┌──
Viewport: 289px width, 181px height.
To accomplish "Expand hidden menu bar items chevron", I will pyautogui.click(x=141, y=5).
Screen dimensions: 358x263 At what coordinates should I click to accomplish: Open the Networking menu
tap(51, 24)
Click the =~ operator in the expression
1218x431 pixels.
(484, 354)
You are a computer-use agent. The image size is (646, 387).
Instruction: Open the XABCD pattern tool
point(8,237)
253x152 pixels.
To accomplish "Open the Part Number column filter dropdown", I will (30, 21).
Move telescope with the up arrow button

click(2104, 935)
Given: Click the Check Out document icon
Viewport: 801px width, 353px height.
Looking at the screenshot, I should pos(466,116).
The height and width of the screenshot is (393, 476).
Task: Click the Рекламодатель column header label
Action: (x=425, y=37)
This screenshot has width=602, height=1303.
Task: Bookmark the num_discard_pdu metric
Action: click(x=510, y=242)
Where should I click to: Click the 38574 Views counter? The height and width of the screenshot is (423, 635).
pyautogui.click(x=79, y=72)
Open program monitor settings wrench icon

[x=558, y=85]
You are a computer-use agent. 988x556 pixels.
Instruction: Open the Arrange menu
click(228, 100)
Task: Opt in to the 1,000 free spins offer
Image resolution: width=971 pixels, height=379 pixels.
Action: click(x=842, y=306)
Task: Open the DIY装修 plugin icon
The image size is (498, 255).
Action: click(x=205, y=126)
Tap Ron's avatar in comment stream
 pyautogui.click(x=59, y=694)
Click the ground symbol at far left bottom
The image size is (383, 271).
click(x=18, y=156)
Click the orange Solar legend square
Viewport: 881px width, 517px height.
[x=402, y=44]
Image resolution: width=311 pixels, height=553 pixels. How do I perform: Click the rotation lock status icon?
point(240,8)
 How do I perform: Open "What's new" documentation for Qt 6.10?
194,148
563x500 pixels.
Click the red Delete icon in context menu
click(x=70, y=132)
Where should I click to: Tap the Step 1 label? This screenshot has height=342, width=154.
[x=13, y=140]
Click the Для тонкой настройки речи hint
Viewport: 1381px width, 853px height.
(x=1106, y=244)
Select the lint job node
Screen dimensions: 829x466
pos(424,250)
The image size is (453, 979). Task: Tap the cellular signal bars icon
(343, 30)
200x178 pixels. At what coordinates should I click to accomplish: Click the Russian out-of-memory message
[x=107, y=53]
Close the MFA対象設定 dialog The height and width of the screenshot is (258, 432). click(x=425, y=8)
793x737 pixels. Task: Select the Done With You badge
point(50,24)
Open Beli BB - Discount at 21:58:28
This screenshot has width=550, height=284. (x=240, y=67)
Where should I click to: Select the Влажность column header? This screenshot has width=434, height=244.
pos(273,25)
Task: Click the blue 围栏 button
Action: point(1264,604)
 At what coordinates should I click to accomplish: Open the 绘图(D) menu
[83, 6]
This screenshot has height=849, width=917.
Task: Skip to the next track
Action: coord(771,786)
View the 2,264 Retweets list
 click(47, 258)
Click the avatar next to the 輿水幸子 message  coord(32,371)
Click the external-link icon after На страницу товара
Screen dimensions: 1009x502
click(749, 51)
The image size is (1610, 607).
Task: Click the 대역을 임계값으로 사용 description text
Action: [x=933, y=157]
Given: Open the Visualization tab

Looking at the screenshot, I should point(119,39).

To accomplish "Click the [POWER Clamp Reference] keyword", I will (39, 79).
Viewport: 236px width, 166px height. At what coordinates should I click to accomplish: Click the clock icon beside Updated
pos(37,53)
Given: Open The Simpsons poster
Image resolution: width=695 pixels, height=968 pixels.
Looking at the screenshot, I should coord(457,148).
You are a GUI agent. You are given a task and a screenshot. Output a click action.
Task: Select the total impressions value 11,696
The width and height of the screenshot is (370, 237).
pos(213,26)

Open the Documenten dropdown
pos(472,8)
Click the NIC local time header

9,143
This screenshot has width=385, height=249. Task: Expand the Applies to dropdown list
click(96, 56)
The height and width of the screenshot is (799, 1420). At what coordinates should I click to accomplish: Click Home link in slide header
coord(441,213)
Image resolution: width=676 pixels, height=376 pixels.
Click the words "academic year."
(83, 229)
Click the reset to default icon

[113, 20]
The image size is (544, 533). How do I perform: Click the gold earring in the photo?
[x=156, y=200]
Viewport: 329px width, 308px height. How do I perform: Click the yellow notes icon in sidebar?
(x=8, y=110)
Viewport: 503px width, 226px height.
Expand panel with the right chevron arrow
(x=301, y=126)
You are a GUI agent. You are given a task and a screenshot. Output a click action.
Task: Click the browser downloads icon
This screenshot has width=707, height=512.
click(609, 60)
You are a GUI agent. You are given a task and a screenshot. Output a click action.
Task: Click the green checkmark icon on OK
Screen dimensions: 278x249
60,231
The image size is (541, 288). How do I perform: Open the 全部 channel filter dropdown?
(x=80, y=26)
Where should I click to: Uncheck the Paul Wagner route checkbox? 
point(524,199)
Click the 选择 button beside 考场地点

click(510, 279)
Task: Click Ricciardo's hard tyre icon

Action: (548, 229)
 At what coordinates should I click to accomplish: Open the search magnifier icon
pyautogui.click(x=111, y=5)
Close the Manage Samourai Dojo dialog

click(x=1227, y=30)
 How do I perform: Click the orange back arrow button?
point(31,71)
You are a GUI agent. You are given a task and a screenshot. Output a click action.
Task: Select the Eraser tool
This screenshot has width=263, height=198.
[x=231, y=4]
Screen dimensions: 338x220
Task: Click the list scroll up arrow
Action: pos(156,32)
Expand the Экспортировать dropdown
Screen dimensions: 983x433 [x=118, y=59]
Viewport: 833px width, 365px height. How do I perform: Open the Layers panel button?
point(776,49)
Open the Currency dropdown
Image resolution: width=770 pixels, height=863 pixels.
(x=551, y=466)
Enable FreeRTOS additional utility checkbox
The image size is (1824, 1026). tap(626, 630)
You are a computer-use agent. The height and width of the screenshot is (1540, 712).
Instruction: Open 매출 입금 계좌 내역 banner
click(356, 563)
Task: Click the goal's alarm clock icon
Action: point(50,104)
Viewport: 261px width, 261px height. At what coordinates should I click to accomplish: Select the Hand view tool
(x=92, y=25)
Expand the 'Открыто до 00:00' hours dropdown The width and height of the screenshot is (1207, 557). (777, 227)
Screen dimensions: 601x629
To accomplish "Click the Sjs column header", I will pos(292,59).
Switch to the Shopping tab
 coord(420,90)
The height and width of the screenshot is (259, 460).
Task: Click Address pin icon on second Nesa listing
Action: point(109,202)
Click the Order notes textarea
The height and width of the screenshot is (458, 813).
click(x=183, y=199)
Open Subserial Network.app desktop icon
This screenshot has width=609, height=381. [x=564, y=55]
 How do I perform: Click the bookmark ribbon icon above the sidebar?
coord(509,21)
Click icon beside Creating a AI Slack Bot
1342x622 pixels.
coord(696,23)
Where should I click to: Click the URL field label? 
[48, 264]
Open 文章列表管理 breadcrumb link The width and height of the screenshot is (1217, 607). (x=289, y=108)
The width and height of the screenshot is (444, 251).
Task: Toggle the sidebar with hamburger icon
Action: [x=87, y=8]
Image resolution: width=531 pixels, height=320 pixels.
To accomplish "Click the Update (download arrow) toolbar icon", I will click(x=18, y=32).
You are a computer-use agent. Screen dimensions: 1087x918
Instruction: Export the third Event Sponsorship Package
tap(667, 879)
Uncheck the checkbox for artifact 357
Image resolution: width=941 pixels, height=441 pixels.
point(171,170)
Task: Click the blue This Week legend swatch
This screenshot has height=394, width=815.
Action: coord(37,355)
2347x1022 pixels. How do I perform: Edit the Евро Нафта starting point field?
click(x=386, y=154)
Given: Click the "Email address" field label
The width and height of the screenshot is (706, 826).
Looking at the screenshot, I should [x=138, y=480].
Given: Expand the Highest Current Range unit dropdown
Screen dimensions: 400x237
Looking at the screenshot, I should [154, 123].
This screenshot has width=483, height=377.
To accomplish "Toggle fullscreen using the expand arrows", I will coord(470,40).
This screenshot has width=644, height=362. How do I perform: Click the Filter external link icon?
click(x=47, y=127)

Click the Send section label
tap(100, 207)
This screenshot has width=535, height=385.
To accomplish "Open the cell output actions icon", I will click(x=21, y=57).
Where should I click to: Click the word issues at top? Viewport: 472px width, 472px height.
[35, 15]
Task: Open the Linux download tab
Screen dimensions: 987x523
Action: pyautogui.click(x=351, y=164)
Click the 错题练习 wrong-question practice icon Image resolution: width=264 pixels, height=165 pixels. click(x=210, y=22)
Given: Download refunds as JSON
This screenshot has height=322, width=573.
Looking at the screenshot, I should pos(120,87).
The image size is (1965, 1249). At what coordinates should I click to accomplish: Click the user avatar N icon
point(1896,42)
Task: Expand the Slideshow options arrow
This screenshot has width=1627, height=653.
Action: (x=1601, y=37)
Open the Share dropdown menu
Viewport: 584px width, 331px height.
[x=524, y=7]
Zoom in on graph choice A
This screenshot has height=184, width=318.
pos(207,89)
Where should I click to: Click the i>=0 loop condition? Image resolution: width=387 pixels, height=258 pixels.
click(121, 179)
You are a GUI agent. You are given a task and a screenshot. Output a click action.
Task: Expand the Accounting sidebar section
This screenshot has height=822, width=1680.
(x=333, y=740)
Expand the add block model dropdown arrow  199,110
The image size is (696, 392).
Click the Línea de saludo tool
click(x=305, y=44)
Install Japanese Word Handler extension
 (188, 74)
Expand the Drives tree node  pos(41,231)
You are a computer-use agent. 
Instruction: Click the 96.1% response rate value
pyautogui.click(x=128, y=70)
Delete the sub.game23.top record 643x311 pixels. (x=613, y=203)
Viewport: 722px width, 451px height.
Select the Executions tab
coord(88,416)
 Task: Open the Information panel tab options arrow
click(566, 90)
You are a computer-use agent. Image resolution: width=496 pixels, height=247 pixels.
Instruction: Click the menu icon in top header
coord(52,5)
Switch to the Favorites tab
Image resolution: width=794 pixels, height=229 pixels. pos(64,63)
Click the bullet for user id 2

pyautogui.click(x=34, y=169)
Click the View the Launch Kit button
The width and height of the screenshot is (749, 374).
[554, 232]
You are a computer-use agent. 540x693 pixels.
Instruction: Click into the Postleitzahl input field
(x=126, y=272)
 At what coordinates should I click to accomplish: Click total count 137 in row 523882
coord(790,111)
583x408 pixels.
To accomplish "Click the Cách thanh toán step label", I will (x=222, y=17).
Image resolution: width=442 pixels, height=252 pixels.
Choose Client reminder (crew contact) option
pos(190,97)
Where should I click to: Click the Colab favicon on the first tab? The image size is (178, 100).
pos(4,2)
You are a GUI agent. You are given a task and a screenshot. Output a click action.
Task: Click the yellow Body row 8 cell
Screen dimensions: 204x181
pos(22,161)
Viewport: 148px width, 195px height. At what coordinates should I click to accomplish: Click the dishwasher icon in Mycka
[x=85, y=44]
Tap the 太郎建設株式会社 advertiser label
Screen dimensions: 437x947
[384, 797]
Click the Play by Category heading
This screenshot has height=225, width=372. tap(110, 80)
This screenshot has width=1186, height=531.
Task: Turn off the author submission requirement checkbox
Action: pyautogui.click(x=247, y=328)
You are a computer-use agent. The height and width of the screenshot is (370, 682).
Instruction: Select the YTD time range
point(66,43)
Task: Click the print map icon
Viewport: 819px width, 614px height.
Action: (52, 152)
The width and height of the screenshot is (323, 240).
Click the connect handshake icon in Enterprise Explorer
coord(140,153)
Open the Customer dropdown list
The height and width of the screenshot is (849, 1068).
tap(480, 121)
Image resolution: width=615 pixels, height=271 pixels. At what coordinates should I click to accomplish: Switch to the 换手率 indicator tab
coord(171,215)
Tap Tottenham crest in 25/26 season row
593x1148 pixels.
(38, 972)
└──
● **Your task**
With the string "legend" as the key, filter the data above and show the lines that match.

● **Answer**
Click the orange Solar legend square
Task: Click the blue This Week legend swatch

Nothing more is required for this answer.